For John, BLUF: It isn't at all clear that Women can have it all and in fact evidence suggests women must make choices as to what is most important to them and then follow that line. Nothing to see here; just move along.
Back when I was managing a Business Unit of about 66 people I had a very competent woman first level manager, who I tried to convinced to take the next step toward being, eventually, a major manager in the Company, perhaps even a Vice President. She demurred and I told her that she would end up working for one of her contemporaries. Wednesday she wryly noted she now did work for one such person. Smart and competent, she didn't have the fire in the belly to be the top dog. She had children, on the one hand, and on the other she didn't want the responsibility for picking people to be laid off.
So, from City Journal we have an examination of "The Plight of the Alpha Female", by Kay S Hymowitz.

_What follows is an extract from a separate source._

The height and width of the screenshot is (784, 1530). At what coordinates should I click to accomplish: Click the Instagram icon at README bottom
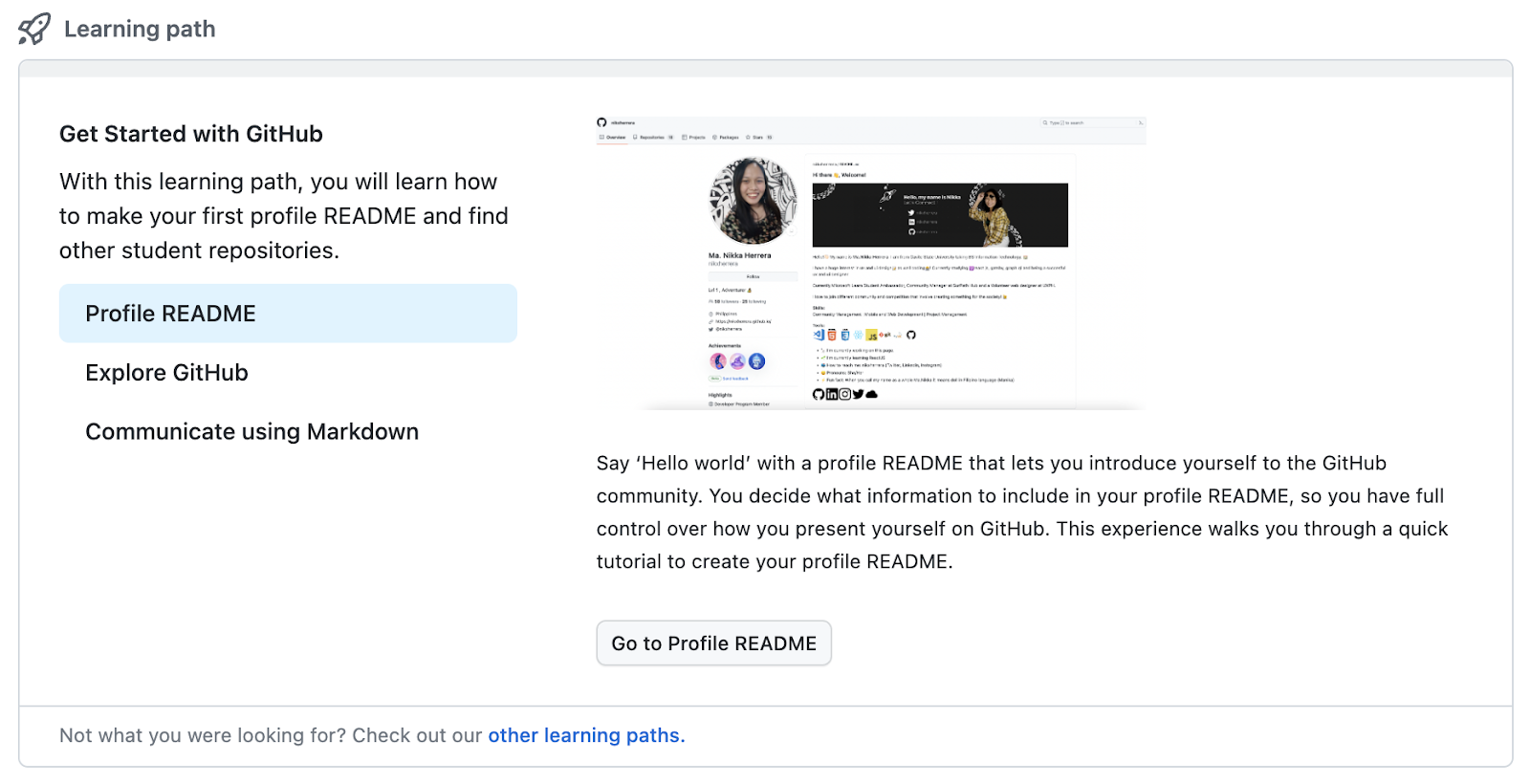click(x=845, y=394)
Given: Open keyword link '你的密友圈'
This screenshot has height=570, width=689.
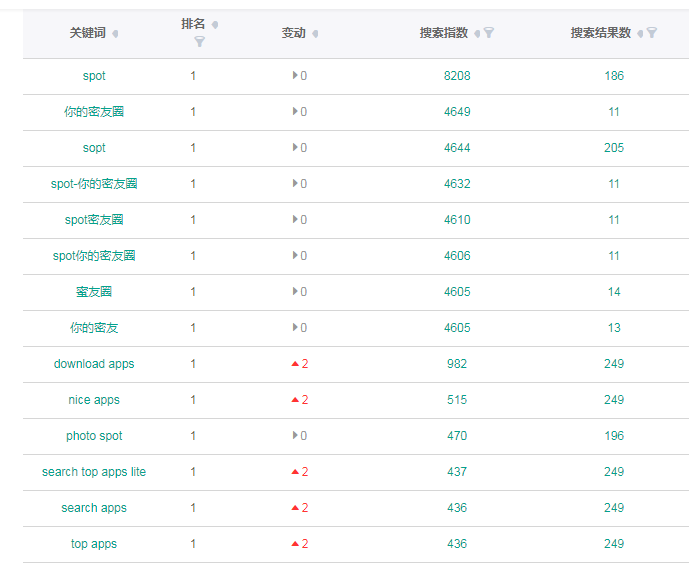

Kay S. Hymowitz is a contributing editor of City Journal, the William E. Simon Fellow at the Manhattan Institute, and the author of Manning Up: How the Rise of Women Has Turned Men into Boys.The subtitle of Ms Hymowitz's article is "Women remain scarce in the most elite positions. And it’s by choice." I believe it is by choice. Being a top performer takes time and effort and sacrifice. A small example was the 22nd Tactical Fighter Squadron in about 1968. Then Major Robert "Boom-Boom" Smith did a "safety survey" for the wing, of which the Big 22 was a part, trying to assess how people were doing. One of the things the survey found was that those who were only away from home 80 hours a week were not pulling their fair share of the load. The norm was about 100 hours and some of us, going to night school on top of everything else, were gone about 120 hours a week. For those of you wondering, a week is 168 hours. Part of it was 24 hours on alert every fourth day and part of it was two weeks in Libya every three months. It all counted, because it was all time away from home. And time away from home is a big factor in Ms Hymowitz's article.
Here is the lede:
Are we witnessing “the end of men”? You can see why the idea—also the title of a new book by journalist Hanna Rosin—makes sense. Women obtain the majority of college and graduate-school degrees. In their twenties, if they don’t have children, they outearn their male peers. They’re the primary wage earners in a rapidly growing percentage of households. American women even won more Olympic medals than their male compatriots did this summer. But for all of women’s success, there’s one area in which the rumor of male demise has been greatly exaggerated. At the top of every industry, men remain in charge. Finance, law, medicine, business, government, media, academia—you’ll have a tough time finding enough alpha-level women in any of these fields to fill a Davos conference room.This is not a new issue and the author is not alone. Just this last Summer, in The Atlantic, Ms Anne-Marie Slaughter, now a Princeton Professor, wrote “Why Women Still Can’t Have It All”. It was a cover story. She had been the Director of Policy Planning at the Department of State. This was the position that Diplomat George Kennan had when be became "Mr X" and published in Foreign Affairs the article that set our Cold War policy toward the Soviet Union—Containment. Ms Slaughter was walking the corridors of power, but walked away. She wanted to spend more time with her teenage son, who she thought needed her. From the Hymowitz article:
[Ms] Slaughter stumbled onto a truth that many are reluctant to admit: women are less inclined than men to think that power and status are worth the sacrifice of a close relationship with their children.I think a key paragraph is this one:
A lot of feminists and work/family specialists assume that these preferences aren’t permanent. If we educated women properly and structured the workplace in a humane way, goes the thinking, women would want to spend more time at work and less at home, and men would want the opposite. It’s the structural, institutional, and ideological “barriers,” especially “domestic responsibilities,” that prevent women from gaining full workplace equality as they climb the career ladder.As long as there are Alpha types, there will be competition. As long as there is competition there will be people who will try to work longer and work harder. You can tell them they lose efficiency and effectiveness after 38 hours a week, but that won't deter them. You can tell them they are burning up their intellectual capital and they need a break, but they just won't see space to take a break. The boss wants this report and he wants it NOW.
People like Student and Fellow Blogger Greg Page are lucky. In Greg's case he is lucky because he has hit a natural break point, returning from Afghanistan, and it is a chance to go off to Sloan, at MIT. Not everyone gets that good break. One of the nice things about being in the military is that there are new assignments every few years, which change things up, and there are school slots, for the Army and Air Force, a couple of month junior officer school and two ten month schools at the rank of Major and Lieutenant Colonel or Colonel. Forced breaks to recharge the batteries and to think outside the box where the consequences are not as severe as on the job.
As for women, they have choices to make. The one thing I can tell them is that most of us never make it to the top. It isn't about being male or female, but about the shape of the pyramid. The opening of the middle ranks to women is important and it is about fairness. Past that, it is a whole different gender, the Alphas.
Hat tip to the Instapundit.
Regards — Cliff
1 comment:
"and on the other she didn't want the responsibility for picking people to be laid off."
My husband always knows when there is a layoff coming within the week, simply by seeing his boss shut herself in her office to cry.